Candace Benjamin and Rebecca Crews are employees of Renue By Science The paper reflects the views of the scientists, and not the company.

Figures

Figure 1
Figure 1
Biosynthetic pathways of NAD+ synthesis in mammalian cells. The salvage pathway is the body’s main and most efficient source of NAD+. Abbreviations: 3-HK, 3-hydroxykynurenine; 3-HAA, 3-hydroxy anthranilic acid; ACMS, 2-amino-3-carboxymuconic semialdehyde; QPRT, quinolinate phosphoribosyltransferase; NA, nicotinic acid; NAPRT, nicotinic acid phosphoribosyltransferase; NAMN, nicotinic acid mononucleotide; NMNAT, nicotinamide mononucleotide adenylyltransferase; NAAD, nicotinic acid adenine dinucleotide; NADS, NAD+ synthetase; NR, nicotinamide riboside; NMN, nicotinamide mononucleotide; NRK, nicotinamide riboside kinase; NAD+/NADH, nicotinamide adenine dinucleotide; NAM, nicotinamide; NAMPT, nicotinamide phosphoribosyltransferase; 3-HAAO, 3-Hydroxyanthranilate 3,4-Dioxygenase; NADP/NADPH, Nicotinamide adenine dinucleotide phosphate; TDO2, Tryptophan 2,3-dioxygenase; KYNU, kynureninase KFase, kynurenine formidase, KMO, Kynurenine 3-Monooxygenase.
Figure 2
Figure 2
Metabolic fates of orally administered NAD+ Precursors. 1. NMN can be deaminated by the bacterial enzyme pncC to form NAMN. Alternatively, NMN may be broken down by other gut enzymes to produce NR or NAM, which is then metabolized by pncA to form NA and follow the Preiss Handler pathway.
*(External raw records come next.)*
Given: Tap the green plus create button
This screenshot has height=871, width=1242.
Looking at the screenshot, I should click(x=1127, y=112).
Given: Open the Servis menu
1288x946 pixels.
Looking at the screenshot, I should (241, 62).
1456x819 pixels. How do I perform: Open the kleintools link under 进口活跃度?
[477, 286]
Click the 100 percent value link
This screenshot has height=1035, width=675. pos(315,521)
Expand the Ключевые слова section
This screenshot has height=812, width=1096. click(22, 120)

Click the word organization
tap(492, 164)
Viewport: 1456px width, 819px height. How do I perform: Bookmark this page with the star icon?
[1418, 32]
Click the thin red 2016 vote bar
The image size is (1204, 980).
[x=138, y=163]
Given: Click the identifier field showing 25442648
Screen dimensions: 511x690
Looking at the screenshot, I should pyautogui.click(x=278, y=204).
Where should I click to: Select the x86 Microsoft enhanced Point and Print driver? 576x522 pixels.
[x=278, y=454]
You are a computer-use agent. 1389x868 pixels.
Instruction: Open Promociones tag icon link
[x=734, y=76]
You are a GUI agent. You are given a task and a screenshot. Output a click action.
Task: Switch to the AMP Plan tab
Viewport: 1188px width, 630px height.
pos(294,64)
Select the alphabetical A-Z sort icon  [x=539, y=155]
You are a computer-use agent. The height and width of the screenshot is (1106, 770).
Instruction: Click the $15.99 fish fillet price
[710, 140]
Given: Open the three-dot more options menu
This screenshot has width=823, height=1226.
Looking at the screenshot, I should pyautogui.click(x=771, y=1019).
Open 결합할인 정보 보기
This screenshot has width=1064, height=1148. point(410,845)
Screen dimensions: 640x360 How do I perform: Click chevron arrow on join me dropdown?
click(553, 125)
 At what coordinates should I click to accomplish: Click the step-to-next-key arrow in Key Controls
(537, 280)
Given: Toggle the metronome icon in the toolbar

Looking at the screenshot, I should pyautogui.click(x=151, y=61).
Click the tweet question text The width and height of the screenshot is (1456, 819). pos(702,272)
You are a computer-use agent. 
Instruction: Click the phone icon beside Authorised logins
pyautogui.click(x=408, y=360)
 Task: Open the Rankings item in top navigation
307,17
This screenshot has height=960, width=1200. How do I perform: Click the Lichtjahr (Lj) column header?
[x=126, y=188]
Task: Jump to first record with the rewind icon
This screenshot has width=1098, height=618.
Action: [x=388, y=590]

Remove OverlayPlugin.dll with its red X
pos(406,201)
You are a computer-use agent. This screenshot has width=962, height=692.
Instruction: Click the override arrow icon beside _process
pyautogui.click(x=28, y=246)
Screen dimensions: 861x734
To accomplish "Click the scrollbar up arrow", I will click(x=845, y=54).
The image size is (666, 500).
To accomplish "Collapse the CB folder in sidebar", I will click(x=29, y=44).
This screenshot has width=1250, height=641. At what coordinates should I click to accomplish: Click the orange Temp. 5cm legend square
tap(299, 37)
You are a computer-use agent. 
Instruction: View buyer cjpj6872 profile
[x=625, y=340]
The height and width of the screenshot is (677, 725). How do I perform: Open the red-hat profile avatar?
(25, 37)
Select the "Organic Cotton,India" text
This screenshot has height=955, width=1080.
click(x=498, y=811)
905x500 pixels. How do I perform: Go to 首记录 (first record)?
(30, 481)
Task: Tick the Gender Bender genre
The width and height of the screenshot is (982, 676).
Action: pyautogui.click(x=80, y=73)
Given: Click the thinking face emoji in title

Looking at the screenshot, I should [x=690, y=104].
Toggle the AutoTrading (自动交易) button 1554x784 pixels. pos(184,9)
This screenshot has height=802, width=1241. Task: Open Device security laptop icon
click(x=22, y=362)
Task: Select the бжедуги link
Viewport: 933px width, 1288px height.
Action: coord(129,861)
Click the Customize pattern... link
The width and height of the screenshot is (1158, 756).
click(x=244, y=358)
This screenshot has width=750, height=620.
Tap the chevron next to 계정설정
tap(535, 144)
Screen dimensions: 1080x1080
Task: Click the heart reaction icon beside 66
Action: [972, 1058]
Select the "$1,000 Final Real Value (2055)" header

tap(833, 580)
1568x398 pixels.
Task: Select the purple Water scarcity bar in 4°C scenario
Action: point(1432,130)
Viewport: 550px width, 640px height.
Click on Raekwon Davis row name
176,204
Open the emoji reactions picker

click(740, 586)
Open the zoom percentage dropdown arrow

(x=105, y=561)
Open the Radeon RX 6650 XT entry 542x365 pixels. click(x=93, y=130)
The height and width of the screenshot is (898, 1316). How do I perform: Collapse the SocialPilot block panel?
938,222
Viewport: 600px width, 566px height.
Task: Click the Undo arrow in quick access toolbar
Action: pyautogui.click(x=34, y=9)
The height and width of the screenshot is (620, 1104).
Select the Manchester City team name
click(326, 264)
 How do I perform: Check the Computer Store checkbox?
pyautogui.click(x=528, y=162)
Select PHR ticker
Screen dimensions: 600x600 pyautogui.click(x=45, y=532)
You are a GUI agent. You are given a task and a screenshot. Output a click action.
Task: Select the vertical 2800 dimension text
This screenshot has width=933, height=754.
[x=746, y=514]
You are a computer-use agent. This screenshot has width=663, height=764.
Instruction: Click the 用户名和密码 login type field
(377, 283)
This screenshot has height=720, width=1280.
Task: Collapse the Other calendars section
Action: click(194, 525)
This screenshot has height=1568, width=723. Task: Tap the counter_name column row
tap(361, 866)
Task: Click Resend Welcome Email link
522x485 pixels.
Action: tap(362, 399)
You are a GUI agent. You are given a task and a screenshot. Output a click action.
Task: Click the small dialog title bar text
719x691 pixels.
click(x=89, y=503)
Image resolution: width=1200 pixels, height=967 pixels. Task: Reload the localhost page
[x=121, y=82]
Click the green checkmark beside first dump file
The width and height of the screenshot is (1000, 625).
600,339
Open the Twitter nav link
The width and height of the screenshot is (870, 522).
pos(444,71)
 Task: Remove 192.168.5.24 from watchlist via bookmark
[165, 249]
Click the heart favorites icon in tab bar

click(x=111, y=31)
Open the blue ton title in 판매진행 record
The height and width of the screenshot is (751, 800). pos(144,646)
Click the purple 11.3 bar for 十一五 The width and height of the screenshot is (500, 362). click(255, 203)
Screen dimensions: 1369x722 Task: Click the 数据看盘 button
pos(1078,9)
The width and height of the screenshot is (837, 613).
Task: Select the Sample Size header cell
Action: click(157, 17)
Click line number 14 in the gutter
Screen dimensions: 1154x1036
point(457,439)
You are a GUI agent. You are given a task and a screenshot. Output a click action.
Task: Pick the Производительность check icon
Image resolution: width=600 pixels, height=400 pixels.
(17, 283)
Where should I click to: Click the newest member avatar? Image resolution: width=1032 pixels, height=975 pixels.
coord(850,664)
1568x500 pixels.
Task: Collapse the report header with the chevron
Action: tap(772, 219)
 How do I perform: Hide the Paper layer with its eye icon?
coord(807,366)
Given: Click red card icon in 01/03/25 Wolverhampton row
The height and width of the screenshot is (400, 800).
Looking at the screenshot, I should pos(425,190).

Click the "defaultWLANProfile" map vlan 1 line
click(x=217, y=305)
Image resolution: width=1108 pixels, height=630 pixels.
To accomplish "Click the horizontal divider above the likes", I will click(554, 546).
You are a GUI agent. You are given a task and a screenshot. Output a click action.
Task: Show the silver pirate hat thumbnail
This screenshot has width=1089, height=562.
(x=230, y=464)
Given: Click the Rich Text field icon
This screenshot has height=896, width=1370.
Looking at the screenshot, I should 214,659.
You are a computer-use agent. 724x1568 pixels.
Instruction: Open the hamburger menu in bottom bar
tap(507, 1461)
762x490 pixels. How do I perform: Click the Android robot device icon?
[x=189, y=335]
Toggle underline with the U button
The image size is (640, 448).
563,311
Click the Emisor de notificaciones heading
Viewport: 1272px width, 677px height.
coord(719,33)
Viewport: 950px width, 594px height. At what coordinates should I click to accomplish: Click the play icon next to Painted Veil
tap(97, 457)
This deamidated route results in increased levels of NAR and NAMN in the gut and liver, and elevated NAAD specifically in the liver. A portion of oral NMN may follow the salvage route after direct entry through SLC12a8 or indirect entry through ENTs via conversion to NR. 2. During the early phase of metabolism, oral NR can directly enter cells and undergo the canonical salvage pathway. In the later phase, NR is converted into NAM by BST1, resulting in increased NA in the gut, elevated NA and NAR in the portal blood, and an increase in both amidated (NA, NAR, NAMN, and NAAD) and deamidated (NAM and NMN) metabolites in the liver. Additionally, NR may undergo a BST-1 catalyzed base-exchange reaction using NAM and NR, converting it to NAR. 3. NAM is rapidly converted to NA by the bacterial enzyme pncA in the colon, leading to elevation of deamidated precursors (NAMN, NAR, and NAAD) as well as amidated precursors (NAM and NMN) in the gut cell, portal vein, and liver. Figure created in BioRender.
Figure 3
Figure 3
NMN Administration Routes and Metabolic Processing. (1) Following ingestion of either a standard or liposomal formulation of NMN, (2) the capsule undergoes breakdown in the stomach, with liposomal formulations offering enhanced protection from degradation. (3) The standard NMN formulation undergoes extensive metabolism in the intestine by gut bacteria and intestinal enzymes before absorption into the enterocyte, while liposomes fuse with the intestinal lining, facilitating the absorption of encapsulated NMN. From the enterocyte, (4) standard NMN is absorbed into the portal vein and transported to the liver, where it undergoes first-pass metabolism and further enzymatic breakdown. (5) absorbed liposomes exit the enterocytes via the lymphatic system and enter the bloodstream, bypassing first-pass hepatic metabolism. (6) Intravenous administration of NMN directly introduces NMN into the bloodstream without undergoing processing in the intestine or liver. (7) Ultimately, NMN molecules enter the bloodstream for potential uptake into target tissues, albeit the amount reaching these tissues varies depending on the route of administration and the metabolic processing experienced en route. Figure created in BioRender.